Atari_Me said:
So far the response seem to revolve around radioactive decay as the measuring stick to show change in 'age' over time. This begs the question, what other measuring sticks do we have to show change in the 'age' of an object over time?
Well, no - radioactive decay was chosen because it is not affected by environmental factors like temperature, so it is very consistent. But *any* stable and time dependent process can be used to measure the passage of time, to a certain level of accuracy as long as other environmental factors are controlled for; Tree rings, at-bats, beers consumed, wrinkle depth, denim fading...anything. So that means any radioactive decay can be used, depending on other practical considerations. For example, some medical imaging uses Molybnium 99, which has a half life of 3 days. You could probably age a week-old sample to within an hour of its actual age.
Be careful here with your definitions, though: don't play games with the definitions of "age" and "time". Again; you can change the impact that the passage of time has on an object by altering environmental factors, but you cannot change its *actual* age.
I agree that discerning the differences between objects frozen and objects accelerated may dip into engineering a bit, but it is also relativity related as one of the primary principles of relativity is that if you remove reference points, determining whether an object is moving toward you or you are moving toward the object is impossible, or at least irrelevant. This question goes to the heart of the same thing, if you remove the reference point of freezing or moving near the speed of light, how can you discern that an object has been moving near the speed of light when compared to a deeply frozen object.
No. Again; temperature is not frame dependent. The reason why is simple: the motion of molecules in a substance is random, so it has a specific rest frame. It is *not* the same as the speed of an extended object.

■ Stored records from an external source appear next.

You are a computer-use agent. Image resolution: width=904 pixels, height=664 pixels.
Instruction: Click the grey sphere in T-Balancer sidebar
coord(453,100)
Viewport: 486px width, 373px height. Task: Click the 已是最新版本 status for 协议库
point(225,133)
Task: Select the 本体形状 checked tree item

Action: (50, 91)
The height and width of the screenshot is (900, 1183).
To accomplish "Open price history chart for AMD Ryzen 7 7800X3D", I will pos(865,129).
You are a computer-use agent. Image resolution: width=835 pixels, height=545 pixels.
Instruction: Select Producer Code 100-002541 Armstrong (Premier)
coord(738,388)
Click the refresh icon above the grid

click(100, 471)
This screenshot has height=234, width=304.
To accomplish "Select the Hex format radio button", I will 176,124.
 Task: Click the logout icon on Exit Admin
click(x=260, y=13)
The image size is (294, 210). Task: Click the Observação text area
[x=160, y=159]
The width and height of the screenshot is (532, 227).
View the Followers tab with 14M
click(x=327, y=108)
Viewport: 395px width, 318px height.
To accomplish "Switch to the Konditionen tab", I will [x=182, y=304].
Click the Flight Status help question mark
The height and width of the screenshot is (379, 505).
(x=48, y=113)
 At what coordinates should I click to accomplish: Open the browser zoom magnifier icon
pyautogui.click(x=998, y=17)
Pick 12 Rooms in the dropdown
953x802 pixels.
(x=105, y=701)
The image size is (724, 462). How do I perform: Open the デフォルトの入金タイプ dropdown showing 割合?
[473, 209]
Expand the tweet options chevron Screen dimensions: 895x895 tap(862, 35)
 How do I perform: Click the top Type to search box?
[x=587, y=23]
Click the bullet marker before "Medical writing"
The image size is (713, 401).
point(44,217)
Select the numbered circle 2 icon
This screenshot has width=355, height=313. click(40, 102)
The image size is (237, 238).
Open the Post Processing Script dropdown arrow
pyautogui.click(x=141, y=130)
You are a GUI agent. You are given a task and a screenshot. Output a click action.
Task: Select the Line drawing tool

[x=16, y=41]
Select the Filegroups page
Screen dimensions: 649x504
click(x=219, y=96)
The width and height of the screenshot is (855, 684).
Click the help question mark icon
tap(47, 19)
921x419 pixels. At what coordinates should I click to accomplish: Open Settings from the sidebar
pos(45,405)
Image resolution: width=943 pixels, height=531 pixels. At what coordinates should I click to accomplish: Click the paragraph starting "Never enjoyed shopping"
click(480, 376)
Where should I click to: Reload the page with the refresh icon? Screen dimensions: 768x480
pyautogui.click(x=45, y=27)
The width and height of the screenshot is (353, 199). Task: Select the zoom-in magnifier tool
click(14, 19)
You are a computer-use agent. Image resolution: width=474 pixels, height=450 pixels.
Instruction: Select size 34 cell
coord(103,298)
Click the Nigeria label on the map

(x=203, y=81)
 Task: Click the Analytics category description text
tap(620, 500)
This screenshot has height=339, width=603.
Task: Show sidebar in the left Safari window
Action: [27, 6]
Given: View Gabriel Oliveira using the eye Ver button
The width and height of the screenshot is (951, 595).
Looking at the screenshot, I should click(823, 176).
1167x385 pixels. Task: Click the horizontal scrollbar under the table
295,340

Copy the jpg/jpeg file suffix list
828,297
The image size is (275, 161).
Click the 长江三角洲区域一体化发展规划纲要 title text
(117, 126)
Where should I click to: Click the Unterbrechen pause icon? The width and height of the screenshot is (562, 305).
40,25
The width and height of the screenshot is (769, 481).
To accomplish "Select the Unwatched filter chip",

Going to your comment Russ about the clock would not be impacted by near zero temperatures, are there any studies to show this?
Absolutely. Controlling for/predicting/assessing environmental factors, such as temperature, is a critical component of metrology, for measuring
anything.
The components of the clock would most certainly be impacted.
As you said earlier; other than physical damage that prevents its operation. If you freeze a mechanical clock and the hands stop moving because of it, that doesn't have anything to do with the actual rate of the passage of time.
What I am trying to sort out here is how you can show that at object moving near the speed of light is being impacted by Einsteinian relativity and not another force, perhaps one unaccounted for.
Again, be careful here: you are again straying into @phind's point of confusing absolute and relative speeds.
An object cannot be affected by speed itself because it has an infinite number of speeds at the same time. The only viable explanation for Relativity is that the passage of time is frame dependent, not that it is speed dependent.
This might sound like a semantic issue, but it's really not and confusing the two issues would become a problem if you started discussing General Relativity and gravity. Unlike speed, gravity
can affect physical processes. A puendulum clock would behave differently on the moon than on Earth in addition to the actual time dilation that is occurring. So you need to understand the difference and be able to account for both when they are both present and recognize when only one is present.
Also, I feel I need to remind you that PF's rules prohibit discussion of non-mainstream ideas. It is fine to ask why Relativity works or how we know, but it is not ok to start with a premise of rejecting it and actively looking for an alternative. You're getting close to that line.